OK, so the acceleration of the Enterprise will be a function only of the mass of earth and the distance between their centers of mass. That should fit with your elemetary physics knowledge: objects in a vacuum all fall at the same rate, right? When astronaut David Scott dropped a feather and a hammer simultaneously on the moon, they hit the ground at the same time. Also, as the Enterprise gets closer to the Earth, the gravitational acceleration will increase. If we sub in the mass of the earth and the gravitational constant, G, we get:

$a = \frac {(6.67 \times 10^{-11} m^3/kg/s^2) * (5.97 \times 10^{24} kg)}{r^2}$ $a = \frac {3.98 \times 10^{14} m^3/s^2}{r^2}$

This works out, because the units of a are m/s/s, as they should be. At the earth’s surface, a=9.8 m/s/s, so we can check the math. In this case, the radius of the Earth works out to be:

$r = \sqrt { \frac {3.98 \times 10^{14} m^3/s^2}{9.8 m/s^2}} = 6,372 km$

And the actual radius of the Earth is similarly about 6,371 km, so we’re within rounding error (I switched from m to km there, if you weren’t paying attention!).

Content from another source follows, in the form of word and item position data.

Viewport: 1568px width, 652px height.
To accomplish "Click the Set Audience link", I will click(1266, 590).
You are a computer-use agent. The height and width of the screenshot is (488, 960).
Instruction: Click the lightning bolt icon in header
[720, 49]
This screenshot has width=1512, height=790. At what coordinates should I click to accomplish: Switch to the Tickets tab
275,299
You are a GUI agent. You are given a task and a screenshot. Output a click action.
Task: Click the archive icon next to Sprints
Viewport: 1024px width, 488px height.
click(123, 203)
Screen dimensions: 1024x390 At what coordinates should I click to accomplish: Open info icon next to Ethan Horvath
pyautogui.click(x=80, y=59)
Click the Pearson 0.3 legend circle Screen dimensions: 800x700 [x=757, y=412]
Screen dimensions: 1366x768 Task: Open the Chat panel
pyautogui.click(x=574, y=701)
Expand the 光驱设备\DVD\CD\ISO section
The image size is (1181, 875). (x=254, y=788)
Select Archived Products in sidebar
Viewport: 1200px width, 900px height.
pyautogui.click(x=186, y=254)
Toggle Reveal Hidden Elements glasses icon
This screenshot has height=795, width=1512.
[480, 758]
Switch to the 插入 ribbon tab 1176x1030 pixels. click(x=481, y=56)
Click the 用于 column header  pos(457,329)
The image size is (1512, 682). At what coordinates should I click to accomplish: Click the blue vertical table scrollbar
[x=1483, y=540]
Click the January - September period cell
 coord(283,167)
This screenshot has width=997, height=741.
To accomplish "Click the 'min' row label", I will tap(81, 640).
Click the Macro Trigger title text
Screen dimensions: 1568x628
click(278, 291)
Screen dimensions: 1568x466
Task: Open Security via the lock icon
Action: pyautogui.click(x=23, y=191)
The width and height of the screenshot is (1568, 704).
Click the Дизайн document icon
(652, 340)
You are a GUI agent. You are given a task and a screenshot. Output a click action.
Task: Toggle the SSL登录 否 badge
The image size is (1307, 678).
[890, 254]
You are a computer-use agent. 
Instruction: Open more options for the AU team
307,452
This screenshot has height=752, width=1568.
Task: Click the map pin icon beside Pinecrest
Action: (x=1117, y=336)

Teriffic! Now, in the movie, the Enterprise and the Killerprise go through a lot of shenanigans, but eventually they both fall into the Earth’s atmosphere and hilarity ensues. How long, exactly, would it take the Enterprise (or any object) to fall into the atmosphere from 237,000 km?

The position of an object is the second integral of its acceleration, right? (I’m going to skip the Wikipedia link for that one: you’ll have to Google it yourself.)

So, in this case the position of the Enterprise would be:

$r = \frac {G(m_2)t^2}{2r^2}$

This is a bit of a problematic equation: it’s nonlinear, because position (r) is a function of both time and itself. As the position changes, the force from gravity increases, so the initial acceleration will be lower than our usual 9.8 m/s/s acceleration near Earth’s surface. We can approximate the process by calculating the relative acceleration from gravity at the initial height of 237,000 km. At this distance, the acceleration from Earth’s gravity would be only…

$5.5 mm/s^2$

That’s right, each second the Enterprise would accelerate an additional 5.5 millimeters per second! After an hour, it would have the lofty speed of 20 m/s. If this acceleration were constant, it would take about 80 hours to fall into the atmosphere. While the rate of acceleration would increase over time, in the first hour they would only have moved a few tens of kilometers.

OK, OK, so the Enterprise might have still carried some momentum from its fall out of warp, or it might have been accelerated by all of the phaser blasts from the Killerprise. Sure, but contextually, the movie suggests that 1) the ship was ‘dead in the water’ and 2) all of a sudden the Earth’s atmosphere snuck up on them and put them in mortal danger. It would only take one line from Mr. Sulu to indicate that they were still coasting toward Earth and would reach it in a matter of minutes.

Maybe I should just lighten up, but gravity isn’t just a good idea: it’s the law.